Recognition is not an issue, of course. I totally subscribe to the internet rule "grab what you like, use it as you please". References to sources are totally unnecessary, and actually a nuisance. So what am I complaining about, really? Hmm, nothing. Actually I like to see those old figures being displayed over and over at international conferences around the world.  This time was in a talk by Pierre Petroff, who is presently in the process of finishing his presentation at "Physics in Collisions", the conference I am attending in Kobe, Japan. He used the plots extensively, in two separate slides. He even added some scribblings on top of my admittedly perfect graphics.

Below are the figures. They show a transverse view of an idealized detector (loosely inspired by CDF), which is composed of an inner tracker, a calorimeter, and outer muon detection elements.






In the first figure above the W boson decay is taken to involve an electron and a neutrino, and it results in a large energy deposit in the calorimeter (in red) correlated with a stiff track, plus some detected energy in the hadronic calorimeter from initial state radiation (the so-called "W recoil"), and a global unbalance in the energy due to the escaping neutrino. Also notice a few additional tracks coming out of the collision point: they represent underlying event activity and multiple interactions, that produce some small energy flow uncorrelated with the boson production.

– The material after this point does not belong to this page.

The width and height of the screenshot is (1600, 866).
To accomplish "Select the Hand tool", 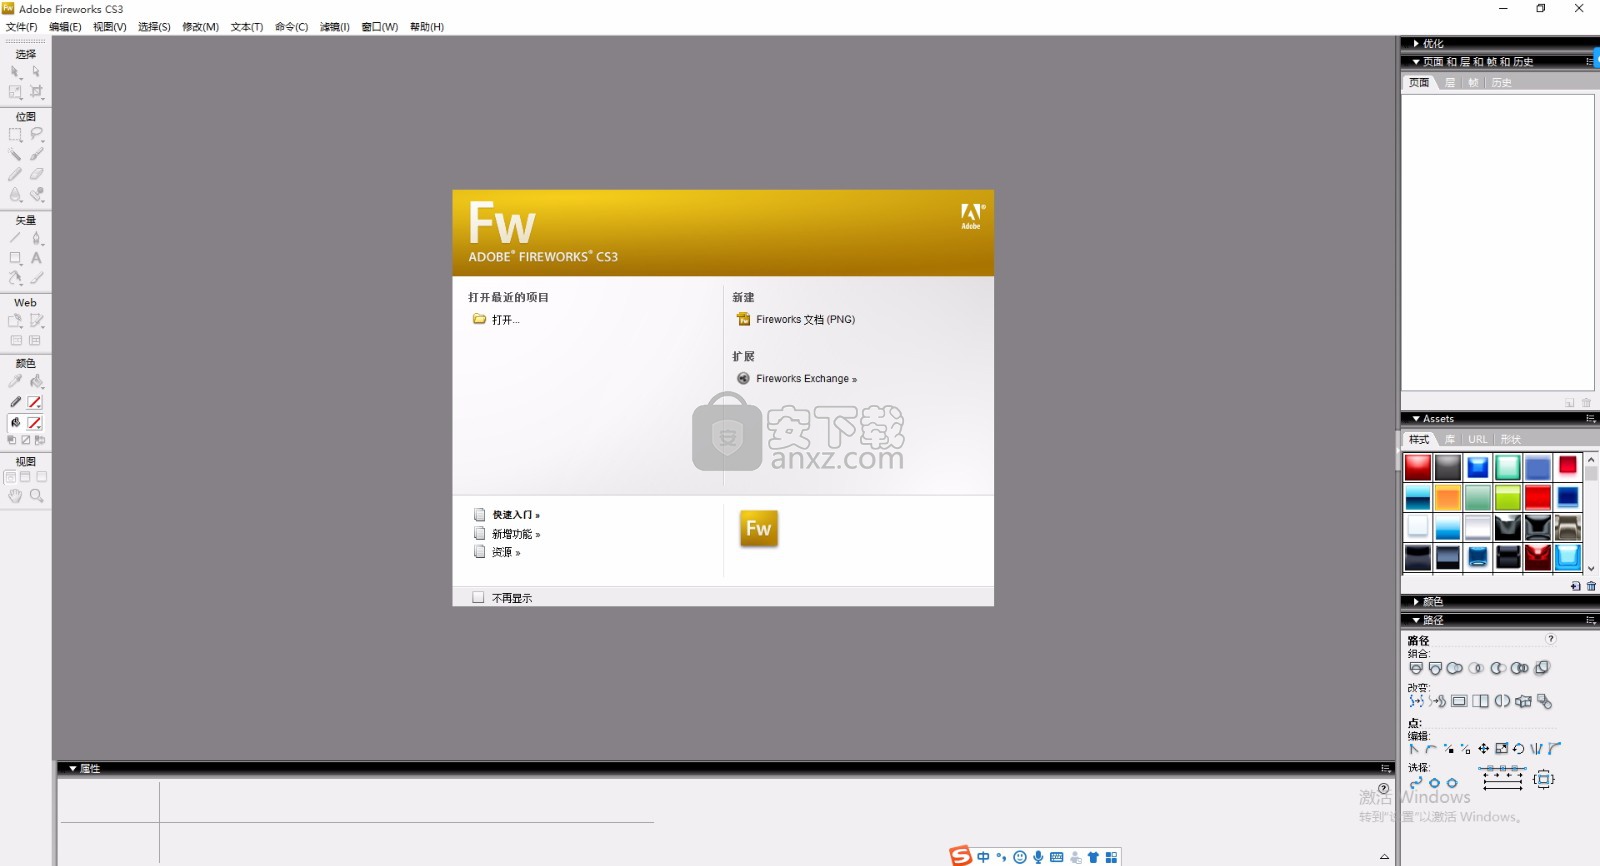I will [x=15, y=496].
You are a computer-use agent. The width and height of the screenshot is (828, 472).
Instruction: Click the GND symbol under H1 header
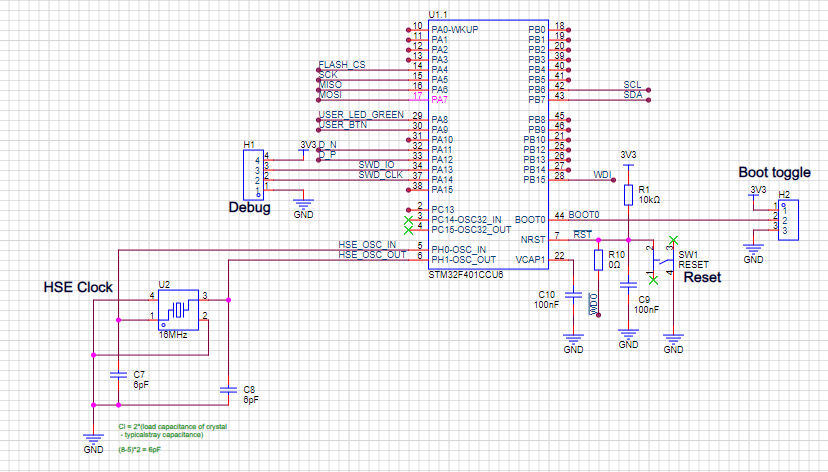pos(303,206)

In the second figure a  Z boson instead decays to a muon pair. Here you see two stiff tracks, correlated with hits in the outer muon detection elements. The hadronic recoil is still there, but this time there is no imbalance in the transverse energy measured in the calorimeter, since no neutrinos are produced.

I hope you will concur that these plots are rather good. They show everything that is relevant, and nothing more. If somebody should hang them on my tombstone after I pass away, I would be pleased.